CPOE is a necessary intermediate step in creating an EMR.

ASK BRIAN JACOBS, MD, director of technology and patient safety at Cincinnati Children's Hospital to outline the benefits of the hospital's new computerized provider order entry (CPOE) system, and be prepared for a lengthy conversation. It's not that Dr. Jacobs is verbose. Rather, the benefits are far-flung and, two years after the system was implemented, are still being uncovered.

Medication errors are down 35%. That's partly because illegible handwritten orders have been replaced by electronic orders that are automatically sent to the pharmacy, radiology and lab. It's also because of the fact that the system red flags or blocks dosages outside the typical range preventing accidental overdoses.

Orders are filled faster and more efficiently. Before the CPOE system was installed, it took an average of 112 minutes for a prescription to arrive at a patient's bedside; now it takes 53 minutes. X-ray orders, which used to take 22 minutes to fill, now take only eight minutes.

Patients are being discharged faster. Before Cincinnati Children's implemented CPOE, 58% of patients were discharged after 3 p.m. Because orders, including discharge orders, have been expedited, that share has dropped to 35%.

Then there are all the less-obvious benefits Children's is only beginning to uncover. "The fun really begins after you've implemented the system because you can start to understand how you provide care in a way you never have before, Dr. Jacobs says.

Because the system provides prompts and decision support, physicians are in a better position to comply with regulations, hospital policies and practice guidelines because relevant policies are displayed on screen and "aren't sitting in some three-ring binder up on a shelf somewhere," says Dr. Jacobs.

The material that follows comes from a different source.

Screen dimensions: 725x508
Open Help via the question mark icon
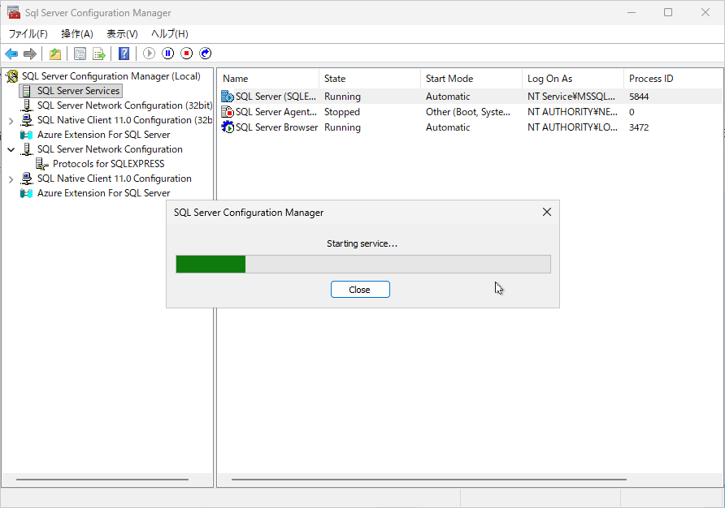pyautogui.click(x=124, y=54)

Such on-screen displays have helped the hospital reduce its unsigned verbal orders from nearly 10% of total orders to about 1%.

Integrated decision support has enabled the hospital to reap savings by altering prescribing behavior. Thanks to an alert notifying physicians of a national solumedrol shortage, prescriptions for the drug dropped 55%. That has saved the hospital more than $36,500 annually.

The list could go on, but occasionally Dr. Jacobs needs to take a breath.

"It's nice to know that you can do something like this that will have a striking advantage to your patients," he says. "There are very few things-maybe developing a new antibiotic or life-saving procedure-that can have such a tremendous impact on safety and quality of care."

Dr. Jacobs isn't alone in singing CPOE's praises. It's one of three cornerstone initiatives for the Leapfrog Group, a growing consortium of healthcare purchasers dedicated to improving the safety and quality of hospital care.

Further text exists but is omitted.